Dem.—If possible let one of them, such as AOB, be greater than the other, DHE; and suppose a part such as AOL to be equal to DHE. Then since the circles are equal, and the angles AOL, DHE at the centres are equal (hyp.), the arc AL is equal to DE [xxvi.]; but AB is equal to DE (hyp.). Hence AL is equal to AB—that is, a part equal to the whole, which is absurd. Therefore the angle AOB is equal to DHE.

2. The angles at the circumference, being the halves of the central angles, are therefore equal.

PROP. XXVIII.—Theorem.

In equal circles (ACB, DFE), equal chords (AB, DE) divide the circumferences into arcs, which are equal each to each—that is, the lesser to the lesser, and the greater to the greater.

Dem.—If the equal chords be diameters, the Proposition is evident. If not, let O, H be the centres. Join AO, OB, DH, HE; then because the circles are equal their radii are equal (Def. i.). Hence the two triangles AOB, DHE have the sides AO, OB in one respectively equal to the sides DH, HE in the other, and the base AB is equal to DE (hyp.).
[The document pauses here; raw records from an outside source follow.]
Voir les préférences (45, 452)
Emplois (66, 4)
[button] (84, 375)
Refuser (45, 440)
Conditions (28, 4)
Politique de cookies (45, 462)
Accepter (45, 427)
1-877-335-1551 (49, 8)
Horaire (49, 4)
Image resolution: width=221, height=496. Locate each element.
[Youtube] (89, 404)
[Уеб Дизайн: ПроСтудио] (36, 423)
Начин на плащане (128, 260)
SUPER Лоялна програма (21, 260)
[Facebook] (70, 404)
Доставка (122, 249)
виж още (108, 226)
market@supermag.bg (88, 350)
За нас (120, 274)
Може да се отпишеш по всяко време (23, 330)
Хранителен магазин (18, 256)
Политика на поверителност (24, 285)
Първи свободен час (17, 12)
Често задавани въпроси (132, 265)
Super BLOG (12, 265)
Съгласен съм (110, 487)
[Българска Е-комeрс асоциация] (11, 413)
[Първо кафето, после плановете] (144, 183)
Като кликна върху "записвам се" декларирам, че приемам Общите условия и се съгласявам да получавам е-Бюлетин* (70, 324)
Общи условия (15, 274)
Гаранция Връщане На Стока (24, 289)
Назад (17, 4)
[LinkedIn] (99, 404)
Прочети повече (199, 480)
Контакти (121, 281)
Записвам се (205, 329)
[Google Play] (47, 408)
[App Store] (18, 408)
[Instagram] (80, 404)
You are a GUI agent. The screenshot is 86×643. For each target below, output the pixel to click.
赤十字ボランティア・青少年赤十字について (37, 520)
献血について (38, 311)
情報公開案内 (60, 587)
Therefore [I. viii.] the angle AOB is equal to DHE. Hence the arc AGB is equal to DKE [xxvi.]; and since the whole circumference AGBC is equal to the whole circumference DKEF, the remaining arc ACB is equal to the remaining arc DFE.

Exercises.

1. The line joining the feet of perpendiculars from any point in the circumference of a circle, on two diameters given in position, is given in magnitude.

2. If a line of given length slide between two lines given in position, the locus of the intersection of perpendiculars to the given lines at its extremities is a circle. (This is the converse of 1.)